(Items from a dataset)
★ ★ ★ ★

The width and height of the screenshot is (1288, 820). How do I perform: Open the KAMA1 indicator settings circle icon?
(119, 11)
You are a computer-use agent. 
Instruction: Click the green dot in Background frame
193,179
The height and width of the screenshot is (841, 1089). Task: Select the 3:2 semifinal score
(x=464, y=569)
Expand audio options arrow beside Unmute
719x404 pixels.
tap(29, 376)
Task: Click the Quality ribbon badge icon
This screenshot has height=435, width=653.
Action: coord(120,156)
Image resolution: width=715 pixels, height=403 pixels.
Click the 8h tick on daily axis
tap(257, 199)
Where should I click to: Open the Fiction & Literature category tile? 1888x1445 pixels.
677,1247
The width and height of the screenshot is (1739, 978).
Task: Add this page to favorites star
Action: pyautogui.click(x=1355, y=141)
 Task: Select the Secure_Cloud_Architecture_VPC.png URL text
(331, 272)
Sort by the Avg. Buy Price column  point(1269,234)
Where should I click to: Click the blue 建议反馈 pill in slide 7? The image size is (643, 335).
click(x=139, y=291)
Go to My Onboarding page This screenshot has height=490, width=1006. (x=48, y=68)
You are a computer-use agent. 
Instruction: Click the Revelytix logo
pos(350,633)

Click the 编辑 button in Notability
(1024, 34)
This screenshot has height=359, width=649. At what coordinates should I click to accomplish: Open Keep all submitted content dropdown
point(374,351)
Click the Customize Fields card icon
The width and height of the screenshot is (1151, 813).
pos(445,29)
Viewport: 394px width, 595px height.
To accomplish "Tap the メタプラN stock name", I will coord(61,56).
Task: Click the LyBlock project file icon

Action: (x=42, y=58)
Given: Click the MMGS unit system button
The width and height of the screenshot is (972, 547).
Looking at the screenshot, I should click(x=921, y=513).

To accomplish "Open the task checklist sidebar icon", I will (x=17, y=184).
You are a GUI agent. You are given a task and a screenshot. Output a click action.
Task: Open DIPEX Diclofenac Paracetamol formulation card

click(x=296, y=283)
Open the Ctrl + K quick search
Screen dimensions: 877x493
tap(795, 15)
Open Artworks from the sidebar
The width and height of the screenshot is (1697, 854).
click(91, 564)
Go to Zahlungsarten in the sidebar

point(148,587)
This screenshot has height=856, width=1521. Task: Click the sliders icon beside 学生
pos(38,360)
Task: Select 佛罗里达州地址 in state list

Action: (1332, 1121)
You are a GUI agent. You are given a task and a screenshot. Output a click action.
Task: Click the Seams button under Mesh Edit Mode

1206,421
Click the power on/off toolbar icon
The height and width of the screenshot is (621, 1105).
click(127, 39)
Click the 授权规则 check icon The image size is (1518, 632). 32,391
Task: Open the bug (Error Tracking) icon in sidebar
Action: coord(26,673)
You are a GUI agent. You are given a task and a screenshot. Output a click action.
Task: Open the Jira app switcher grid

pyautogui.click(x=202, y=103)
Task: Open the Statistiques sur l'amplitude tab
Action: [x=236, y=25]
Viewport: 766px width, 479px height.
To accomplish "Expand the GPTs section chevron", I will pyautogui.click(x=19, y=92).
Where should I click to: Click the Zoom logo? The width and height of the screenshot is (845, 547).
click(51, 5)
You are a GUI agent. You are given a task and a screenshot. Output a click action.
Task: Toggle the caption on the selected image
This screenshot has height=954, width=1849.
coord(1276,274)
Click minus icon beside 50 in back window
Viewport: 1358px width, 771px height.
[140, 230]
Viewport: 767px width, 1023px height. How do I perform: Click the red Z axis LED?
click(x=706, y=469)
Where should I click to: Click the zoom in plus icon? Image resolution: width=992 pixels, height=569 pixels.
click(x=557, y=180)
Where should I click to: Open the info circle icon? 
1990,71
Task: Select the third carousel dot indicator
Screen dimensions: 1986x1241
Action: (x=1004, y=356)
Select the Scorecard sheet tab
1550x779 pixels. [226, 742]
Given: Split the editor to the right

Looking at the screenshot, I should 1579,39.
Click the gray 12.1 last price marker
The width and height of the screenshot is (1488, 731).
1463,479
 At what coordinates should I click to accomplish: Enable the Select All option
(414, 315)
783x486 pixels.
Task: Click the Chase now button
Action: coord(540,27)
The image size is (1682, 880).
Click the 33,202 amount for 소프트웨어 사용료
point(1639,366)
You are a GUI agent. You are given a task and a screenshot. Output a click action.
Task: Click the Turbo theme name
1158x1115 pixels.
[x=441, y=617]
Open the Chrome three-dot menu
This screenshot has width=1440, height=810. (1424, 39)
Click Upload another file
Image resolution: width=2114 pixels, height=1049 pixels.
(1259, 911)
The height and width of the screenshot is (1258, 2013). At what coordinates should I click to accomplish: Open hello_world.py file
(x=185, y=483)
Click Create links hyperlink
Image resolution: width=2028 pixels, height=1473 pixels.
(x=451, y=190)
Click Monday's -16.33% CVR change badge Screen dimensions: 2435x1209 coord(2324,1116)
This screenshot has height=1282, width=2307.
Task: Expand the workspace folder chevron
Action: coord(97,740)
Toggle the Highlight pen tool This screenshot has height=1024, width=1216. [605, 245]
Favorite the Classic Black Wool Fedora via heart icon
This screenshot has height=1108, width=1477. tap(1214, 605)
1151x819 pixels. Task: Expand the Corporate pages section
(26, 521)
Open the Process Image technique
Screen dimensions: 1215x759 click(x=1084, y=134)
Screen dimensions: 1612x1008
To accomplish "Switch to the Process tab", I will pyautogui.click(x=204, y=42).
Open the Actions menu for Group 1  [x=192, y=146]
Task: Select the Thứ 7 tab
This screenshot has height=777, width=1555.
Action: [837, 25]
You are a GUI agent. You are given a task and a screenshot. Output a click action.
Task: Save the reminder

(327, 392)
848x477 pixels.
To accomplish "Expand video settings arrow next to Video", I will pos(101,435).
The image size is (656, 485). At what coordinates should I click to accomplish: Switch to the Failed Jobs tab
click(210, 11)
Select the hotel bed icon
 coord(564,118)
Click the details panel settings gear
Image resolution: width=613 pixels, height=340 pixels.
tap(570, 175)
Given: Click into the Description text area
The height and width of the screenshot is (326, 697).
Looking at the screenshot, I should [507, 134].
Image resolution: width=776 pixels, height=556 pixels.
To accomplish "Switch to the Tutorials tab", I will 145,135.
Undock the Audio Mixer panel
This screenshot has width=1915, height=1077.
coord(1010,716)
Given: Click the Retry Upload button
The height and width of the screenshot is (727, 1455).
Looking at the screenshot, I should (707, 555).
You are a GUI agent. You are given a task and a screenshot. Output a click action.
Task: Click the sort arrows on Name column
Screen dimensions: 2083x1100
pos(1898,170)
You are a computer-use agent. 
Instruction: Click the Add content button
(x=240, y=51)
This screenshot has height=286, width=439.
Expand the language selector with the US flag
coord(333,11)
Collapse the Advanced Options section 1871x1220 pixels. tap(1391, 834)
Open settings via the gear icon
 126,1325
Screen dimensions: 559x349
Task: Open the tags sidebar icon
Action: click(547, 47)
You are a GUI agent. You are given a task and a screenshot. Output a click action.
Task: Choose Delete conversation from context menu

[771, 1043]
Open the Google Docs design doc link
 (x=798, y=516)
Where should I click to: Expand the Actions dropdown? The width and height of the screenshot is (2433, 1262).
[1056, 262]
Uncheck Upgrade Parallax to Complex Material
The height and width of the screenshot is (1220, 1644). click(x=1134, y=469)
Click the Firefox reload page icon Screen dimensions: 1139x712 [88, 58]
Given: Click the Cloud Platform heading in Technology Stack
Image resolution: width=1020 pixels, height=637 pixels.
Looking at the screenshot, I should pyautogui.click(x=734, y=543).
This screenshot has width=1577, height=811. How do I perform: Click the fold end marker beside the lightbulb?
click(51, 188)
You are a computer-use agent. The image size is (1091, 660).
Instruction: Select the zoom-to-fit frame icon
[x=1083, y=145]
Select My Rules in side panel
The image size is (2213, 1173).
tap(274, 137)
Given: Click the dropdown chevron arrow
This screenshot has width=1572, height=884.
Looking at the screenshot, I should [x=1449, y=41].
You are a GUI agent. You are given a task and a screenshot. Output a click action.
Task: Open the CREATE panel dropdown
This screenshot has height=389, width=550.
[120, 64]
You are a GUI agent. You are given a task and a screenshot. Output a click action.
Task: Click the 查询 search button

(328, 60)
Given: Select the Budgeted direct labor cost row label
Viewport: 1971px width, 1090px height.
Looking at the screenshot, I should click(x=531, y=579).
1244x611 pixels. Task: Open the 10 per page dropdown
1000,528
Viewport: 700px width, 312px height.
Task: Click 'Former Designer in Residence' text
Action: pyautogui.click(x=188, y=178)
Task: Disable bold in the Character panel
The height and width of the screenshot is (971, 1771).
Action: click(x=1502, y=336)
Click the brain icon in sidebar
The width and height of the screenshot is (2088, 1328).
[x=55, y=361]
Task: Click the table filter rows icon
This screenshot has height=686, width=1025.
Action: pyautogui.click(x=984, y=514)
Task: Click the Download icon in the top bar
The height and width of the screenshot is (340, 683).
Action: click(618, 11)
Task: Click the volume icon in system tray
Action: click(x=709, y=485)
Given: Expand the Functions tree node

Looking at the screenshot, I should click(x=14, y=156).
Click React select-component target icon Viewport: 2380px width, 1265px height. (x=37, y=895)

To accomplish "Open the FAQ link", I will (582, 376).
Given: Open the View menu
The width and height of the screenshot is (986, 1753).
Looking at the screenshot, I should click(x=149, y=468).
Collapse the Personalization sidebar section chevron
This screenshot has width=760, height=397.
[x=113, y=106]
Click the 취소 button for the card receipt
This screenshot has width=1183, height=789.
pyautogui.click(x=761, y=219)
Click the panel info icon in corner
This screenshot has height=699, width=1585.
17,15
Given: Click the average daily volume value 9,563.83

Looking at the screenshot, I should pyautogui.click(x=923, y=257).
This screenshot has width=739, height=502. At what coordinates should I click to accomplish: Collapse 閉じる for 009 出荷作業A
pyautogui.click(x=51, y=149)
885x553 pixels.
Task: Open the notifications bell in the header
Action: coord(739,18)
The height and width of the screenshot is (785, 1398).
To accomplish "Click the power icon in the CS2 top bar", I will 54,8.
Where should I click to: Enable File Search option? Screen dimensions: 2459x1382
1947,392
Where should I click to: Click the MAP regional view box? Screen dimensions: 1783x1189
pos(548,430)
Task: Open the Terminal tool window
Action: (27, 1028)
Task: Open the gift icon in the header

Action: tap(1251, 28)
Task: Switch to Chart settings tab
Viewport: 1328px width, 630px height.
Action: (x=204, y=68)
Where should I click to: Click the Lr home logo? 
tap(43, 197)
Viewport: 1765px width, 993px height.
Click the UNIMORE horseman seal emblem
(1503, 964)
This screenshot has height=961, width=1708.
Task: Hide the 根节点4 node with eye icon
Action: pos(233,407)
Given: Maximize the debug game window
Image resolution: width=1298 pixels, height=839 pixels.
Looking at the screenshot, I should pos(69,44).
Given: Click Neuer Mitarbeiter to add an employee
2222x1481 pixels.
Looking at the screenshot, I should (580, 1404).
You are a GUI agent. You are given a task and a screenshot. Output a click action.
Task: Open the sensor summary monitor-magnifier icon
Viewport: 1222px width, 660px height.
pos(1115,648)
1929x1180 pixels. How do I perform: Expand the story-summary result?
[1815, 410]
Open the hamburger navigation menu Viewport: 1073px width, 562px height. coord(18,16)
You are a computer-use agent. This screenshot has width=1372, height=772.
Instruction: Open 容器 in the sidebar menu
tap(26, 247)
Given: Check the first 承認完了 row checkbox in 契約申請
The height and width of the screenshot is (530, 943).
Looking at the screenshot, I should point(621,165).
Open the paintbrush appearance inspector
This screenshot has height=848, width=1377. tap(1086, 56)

★ ★ ★ ★

What is asked for is an exact copy of the lines above from the one containing "1158x1115 pixels." through the one containing "Given: Click into the Description text area", and only those.

1158x1115 pixels.
[x=441, y=617]
Open the Chrome three-dot menu
This screenshot has width=1440, height=810. (1424, 39)
Click Upload another file
Image resolution: width=2114 pixels, height=1049 pixels.
(1259, 911)
The height and width of the screenshot is (1258, 2013). At what coordinates should I click to accomplish: Open hello_world.py file
(x=185, y=483)
Click Create links hyperlink
Image resolution: width=2028 pixels, height=1473 pixels.
(x=451, y=190)
Click Monday's -16.33% CVR change badge Screen dimensions: 2435x1209 coord(2324,1116)
This screenshot has height=1282, width=2307.
Task: Expand the workspace folder chevron
Action: coord(97,740)
Toggle the Highlight pen tool This screenshot has height=1024, width=1216. [605, 245]
Favorite the Classic Black Wool Fedora via heart icon
This screenshot has height=1108, width=1477. tap(1214, 605)
1151x819 pixels. Task: Expand the Corporate pages section
(26, 521)
Open the Process Image technique
Screen dimensions: 1215x759 click(x=1084, y=134)
Screen dimensions: 1612x1008
To accomplish "Switch to the Process tab", I will pyautogui.click(x=204, y=42).
Open the Actions menu for Group 1  [x=192, y=146]
Task: Select the Thứ 7 tab
This screenshot has height=777, width=1555.
Action: [837, 25]
You are a GUI agent. You are given a task and a screenshot. Output a click action.
Task: Save the reminder

(327, 392)
848x477 pixels.
To accomplish "Expand video settings arrow next to Video", I will pos(101,435).
The image size is (656, 485). At what coordinates should I click to accomplish: Switch to the Failed Jobs tab
click(210, 11)
Select the hotel bed icon
 coord(564,118)
Click the details panel settings gear
Image resolution: width=613 pixels, height=340 pixels.
tap(570, 175)
Given: Click into the Description text area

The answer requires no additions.